A vehicle for DNA transfer and for recovery of transferred genes: λ Charon phage-pBR322 hybrid

Abstract

Recombinant Charon 4A phages accommodating the Herpes simplex virus (HSV-1) thymidine kinase ( tk) gene, the ampicillin-resistance (Ap R) gene, and the replication origin of pBR322 were constructed. The phage DNA was introduced into mouse L tk − cells by a free DNA transfer method or phage-mediated DNA transfer method [Ishiura et al., Mol. Cell.
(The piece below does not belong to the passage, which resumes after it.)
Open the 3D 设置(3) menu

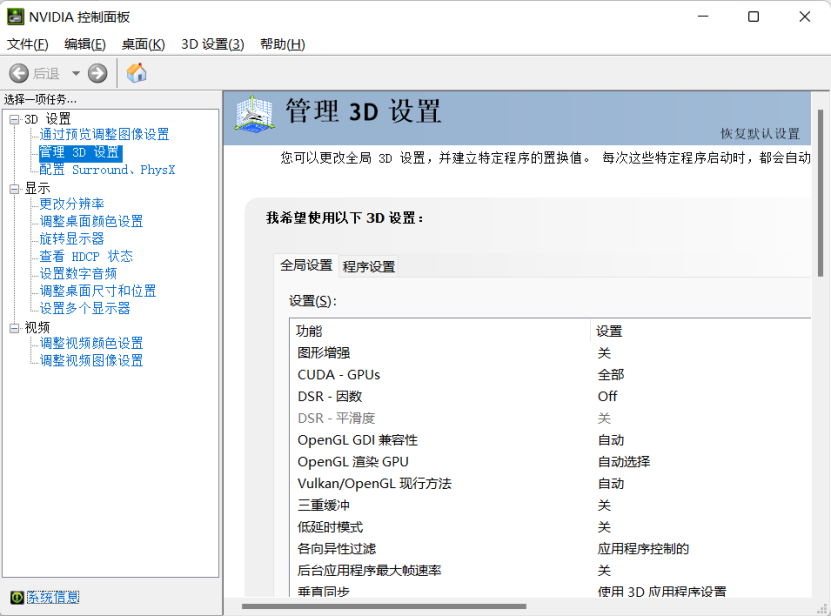[x=213, y=44]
Biol. 2 (1982) 607]. Analyses of the physical state of the transferred DNA in the recipient cell genome showed that a DNA fragment as long as 12.7 kb was integrated intact into 67% and less than 40% of the L tk − transformant cells by phage-mediated DNA transfer and by free DNA transfer, respectively. We also developed a new rapid method for recovery of the transferred gene from the L tk + cell into Escherichia coli; the method depends on the fact that the recombinant 2 phage carrying the Ap R gene and replication origin ofpBR322 transduces λ-lysogenic bacteria to Ap R and is maintained as a plasmid. Using this method the HSV-1 tk gene from one L tk + transformant was rapidly and successfully recovered without any rearrangement of the target sequence.